ACTIVITY | Starting at the line with "Task: Collapse the comment" in it, reproduce each line below through the last one, exactly, and include nothing else.

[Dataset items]

----------------

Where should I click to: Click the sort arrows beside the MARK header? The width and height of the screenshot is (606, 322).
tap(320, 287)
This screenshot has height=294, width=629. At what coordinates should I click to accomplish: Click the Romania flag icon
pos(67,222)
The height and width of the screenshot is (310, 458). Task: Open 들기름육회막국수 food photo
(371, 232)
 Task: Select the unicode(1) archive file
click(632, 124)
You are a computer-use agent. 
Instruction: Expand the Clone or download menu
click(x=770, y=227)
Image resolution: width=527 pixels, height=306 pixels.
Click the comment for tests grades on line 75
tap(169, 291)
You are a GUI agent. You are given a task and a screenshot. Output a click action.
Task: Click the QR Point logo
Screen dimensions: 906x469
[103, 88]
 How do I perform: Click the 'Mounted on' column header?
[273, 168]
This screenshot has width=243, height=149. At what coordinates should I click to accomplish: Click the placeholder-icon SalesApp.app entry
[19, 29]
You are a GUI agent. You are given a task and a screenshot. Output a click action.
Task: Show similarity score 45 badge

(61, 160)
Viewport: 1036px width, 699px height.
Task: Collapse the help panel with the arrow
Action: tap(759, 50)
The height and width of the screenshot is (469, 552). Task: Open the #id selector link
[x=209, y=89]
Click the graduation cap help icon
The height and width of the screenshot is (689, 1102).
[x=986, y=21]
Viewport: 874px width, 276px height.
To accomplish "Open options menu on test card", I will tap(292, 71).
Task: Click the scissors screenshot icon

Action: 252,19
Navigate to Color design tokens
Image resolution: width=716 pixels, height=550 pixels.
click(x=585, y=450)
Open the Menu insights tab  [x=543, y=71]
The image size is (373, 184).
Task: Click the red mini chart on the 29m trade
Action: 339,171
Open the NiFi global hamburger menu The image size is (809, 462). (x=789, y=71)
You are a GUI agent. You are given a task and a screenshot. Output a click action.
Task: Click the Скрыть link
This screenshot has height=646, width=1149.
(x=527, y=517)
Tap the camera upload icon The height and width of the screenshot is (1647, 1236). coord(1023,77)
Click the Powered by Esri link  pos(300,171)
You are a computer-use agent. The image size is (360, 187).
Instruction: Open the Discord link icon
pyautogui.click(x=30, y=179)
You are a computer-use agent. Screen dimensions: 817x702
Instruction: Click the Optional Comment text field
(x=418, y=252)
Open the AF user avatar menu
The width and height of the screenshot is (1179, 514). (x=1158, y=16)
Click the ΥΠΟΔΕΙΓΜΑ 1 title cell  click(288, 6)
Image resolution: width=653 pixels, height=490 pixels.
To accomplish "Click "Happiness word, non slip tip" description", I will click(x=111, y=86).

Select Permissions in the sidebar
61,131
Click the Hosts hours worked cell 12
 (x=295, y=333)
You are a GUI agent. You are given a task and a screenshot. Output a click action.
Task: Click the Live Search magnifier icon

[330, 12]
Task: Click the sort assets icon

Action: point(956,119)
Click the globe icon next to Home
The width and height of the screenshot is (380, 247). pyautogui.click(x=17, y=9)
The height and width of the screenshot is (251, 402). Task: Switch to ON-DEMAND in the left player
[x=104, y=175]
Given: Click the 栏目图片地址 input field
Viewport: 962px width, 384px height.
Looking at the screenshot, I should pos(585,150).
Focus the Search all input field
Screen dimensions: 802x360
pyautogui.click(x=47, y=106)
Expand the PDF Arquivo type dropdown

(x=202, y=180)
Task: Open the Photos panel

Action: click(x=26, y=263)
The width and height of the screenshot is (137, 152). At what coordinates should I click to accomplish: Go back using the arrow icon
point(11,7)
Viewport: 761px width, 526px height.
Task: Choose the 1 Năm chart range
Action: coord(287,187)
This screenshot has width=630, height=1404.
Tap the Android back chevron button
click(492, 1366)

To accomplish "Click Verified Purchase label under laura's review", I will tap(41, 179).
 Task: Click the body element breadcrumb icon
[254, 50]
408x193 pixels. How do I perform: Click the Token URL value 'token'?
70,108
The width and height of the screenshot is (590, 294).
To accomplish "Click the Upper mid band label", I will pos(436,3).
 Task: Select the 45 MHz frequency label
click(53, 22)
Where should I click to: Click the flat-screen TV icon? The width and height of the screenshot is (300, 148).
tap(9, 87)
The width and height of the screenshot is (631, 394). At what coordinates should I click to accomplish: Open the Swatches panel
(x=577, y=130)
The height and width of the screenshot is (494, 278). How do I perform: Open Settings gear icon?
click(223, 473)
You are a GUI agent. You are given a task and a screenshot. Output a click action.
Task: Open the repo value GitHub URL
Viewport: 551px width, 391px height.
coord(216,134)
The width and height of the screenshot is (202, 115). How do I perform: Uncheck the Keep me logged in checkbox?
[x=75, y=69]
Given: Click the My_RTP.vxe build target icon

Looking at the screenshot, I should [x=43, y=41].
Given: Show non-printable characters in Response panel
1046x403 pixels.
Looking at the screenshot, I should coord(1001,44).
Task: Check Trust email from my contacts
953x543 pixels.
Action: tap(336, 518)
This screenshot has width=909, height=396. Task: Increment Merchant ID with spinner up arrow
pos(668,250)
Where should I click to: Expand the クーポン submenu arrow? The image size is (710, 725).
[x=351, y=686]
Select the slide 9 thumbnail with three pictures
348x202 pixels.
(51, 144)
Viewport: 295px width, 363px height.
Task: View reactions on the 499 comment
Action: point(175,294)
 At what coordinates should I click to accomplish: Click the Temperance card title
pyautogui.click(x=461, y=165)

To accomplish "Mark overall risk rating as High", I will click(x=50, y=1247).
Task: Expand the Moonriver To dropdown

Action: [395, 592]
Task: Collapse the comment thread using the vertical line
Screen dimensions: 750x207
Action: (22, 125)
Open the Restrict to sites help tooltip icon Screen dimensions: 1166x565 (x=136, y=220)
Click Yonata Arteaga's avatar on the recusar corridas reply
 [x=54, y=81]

----------------

REPLY |
Task: Collapse the comment thread using the vertical line
Screen dimensions: 750x207
Action: (22, 125)
Open the Restrict to sites help tooltip icon Screen dimensions: 1166x565 (x=136, y=220)
Click Yonata Arteaga's avatar on the recusar corridas reply
 [x=54, y=81]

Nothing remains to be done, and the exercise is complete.